Since the centrifugal and axial compressors both do the same thing to the air, ie add kinetic energy and then diffuse it to higher static pressure you can make them both pass the same flow at the same RPM. You 'just' have to dimension the impeller appropriately and choose the right number of appropriately dimensioned axial stages.

You 'just' have to dimension the impeller appropriately and choose the right number of appropriately dimensioned axial stages.


For the same output the centifugal gives a lower length while the axial gives a lower diameter.

yet another trade are the duct losses with a multi stage centrfugal to achieve very high burner/turbine pressures.

So, if you already have a large diameter face with a prop, and moderate pressures to achieve the power to weight, than the centrifugal is attractive.

If you want very high pressures vs length than you want axial stages.

If you want very high pressures vs length than you want axial stages.

I'd say - If you want very high pressures vs DIAMETER then you want axial stages.
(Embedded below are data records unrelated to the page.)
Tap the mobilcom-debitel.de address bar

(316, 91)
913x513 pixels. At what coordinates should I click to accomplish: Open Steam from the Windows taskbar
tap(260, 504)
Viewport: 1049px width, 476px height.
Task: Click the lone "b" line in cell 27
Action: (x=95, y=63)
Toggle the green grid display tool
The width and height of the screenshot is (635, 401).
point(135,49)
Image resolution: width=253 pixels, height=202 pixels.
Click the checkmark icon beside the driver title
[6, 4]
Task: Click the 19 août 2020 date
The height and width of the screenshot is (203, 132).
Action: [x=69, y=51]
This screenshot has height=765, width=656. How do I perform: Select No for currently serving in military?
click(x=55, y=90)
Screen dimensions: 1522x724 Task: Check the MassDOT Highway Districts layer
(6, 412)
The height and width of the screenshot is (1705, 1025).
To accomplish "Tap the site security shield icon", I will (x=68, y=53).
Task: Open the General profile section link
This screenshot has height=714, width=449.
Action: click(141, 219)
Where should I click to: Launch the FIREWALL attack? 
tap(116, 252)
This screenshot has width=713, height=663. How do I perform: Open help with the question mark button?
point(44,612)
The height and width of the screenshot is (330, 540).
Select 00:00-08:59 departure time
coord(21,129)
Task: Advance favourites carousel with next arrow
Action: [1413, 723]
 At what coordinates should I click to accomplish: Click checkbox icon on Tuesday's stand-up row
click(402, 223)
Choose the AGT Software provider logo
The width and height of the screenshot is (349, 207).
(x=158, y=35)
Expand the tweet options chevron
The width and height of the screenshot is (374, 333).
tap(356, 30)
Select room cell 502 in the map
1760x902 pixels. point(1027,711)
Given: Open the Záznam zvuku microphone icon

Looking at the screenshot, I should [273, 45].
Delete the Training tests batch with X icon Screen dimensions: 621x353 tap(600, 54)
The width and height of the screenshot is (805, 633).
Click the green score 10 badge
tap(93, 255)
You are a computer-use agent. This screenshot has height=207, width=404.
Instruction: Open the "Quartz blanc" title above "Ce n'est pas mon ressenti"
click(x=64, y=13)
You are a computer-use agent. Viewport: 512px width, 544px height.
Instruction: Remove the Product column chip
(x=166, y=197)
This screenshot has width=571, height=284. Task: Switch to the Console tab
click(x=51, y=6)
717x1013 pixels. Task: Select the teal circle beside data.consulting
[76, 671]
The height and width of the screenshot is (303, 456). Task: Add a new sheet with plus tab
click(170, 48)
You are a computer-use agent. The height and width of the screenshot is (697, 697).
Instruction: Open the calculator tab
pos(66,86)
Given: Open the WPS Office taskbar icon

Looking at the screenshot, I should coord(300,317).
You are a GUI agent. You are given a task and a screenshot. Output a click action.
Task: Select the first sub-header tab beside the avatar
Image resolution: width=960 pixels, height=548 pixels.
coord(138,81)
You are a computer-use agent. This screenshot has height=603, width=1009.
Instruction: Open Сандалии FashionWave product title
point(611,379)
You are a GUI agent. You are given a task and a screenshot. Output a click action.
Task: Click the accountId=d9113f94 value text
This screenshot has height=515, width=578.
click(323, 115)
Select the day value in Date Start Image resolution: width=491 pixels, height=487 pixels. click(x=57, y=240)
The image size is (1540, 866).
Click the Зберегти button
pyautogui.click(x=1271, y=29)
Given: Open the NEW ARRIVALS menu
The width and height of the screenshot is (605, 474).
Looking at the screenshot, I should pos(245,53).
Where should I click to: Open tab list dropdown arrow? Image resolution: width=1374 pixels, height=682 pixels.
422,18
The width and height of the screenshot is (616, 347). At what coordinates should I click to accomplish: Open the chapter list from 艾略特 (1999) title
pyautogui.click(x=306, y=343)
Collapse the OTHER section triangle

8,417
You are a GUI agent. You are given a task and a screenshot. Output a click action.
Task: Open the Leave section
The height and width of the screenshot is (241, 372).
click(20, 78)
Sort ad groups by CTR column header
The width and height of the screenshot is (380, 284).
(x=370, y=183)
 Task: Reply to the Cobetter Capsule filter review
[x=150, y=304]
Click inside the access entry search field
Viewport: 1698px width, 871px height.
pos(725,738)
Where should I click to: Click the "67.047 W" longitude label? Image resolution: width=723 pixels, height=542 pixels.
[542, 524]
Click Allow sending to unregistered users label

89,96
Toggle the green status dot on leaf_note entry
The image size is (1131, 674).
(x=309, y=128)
This was the reason centrifugal compressors in fighters were passe by 1950.

(Well, there were a few holdovers - F9F, F-80, Mig-15...)

jpilotj

Is the single stage centrifugal compressor driven by the low pressure turbine or the high pressure turbine? Which comes first in the airstream? For what reason is the coupling designed in this manor?

As already posted the centrifugal is the last compressor stage or HP compressor and therefore driven by the HP turbine.
The traditional view of a centrifugal being bigger dia than axial for same flow has to be modified when it is used in combination with axial stages as in the case you are interested in.
As the air goes thro the axial stages the density goes up and the volume goes down, so the final stage, the centrifugal, handles a lower specific volume (cu ft per lb) than the front, so it is significantly smaller than it would have to be as a first stage. How much smaller can be seen by looking at a cross section of a PW120 which has 2 centrifugals in series.
See my previous link.

The attributes of the centrifugal, high stage pressure ratio in short length, are no longer penalised by big dia. In fact if you look at the PW150 you see the impeller tip dia is the same as the first stage axial blade dia.
So a cf is a good way to bring up the rear of a compressor with a high stage pressure ratio and not much length.

Admittedly, the impeller is only half the centrifugal stage and the other half, the diffuser pipes, do increase the dia but this configuration of a few axials followed by a cf is very attractive not only for props. Many business jet fan engines have the same arrangement.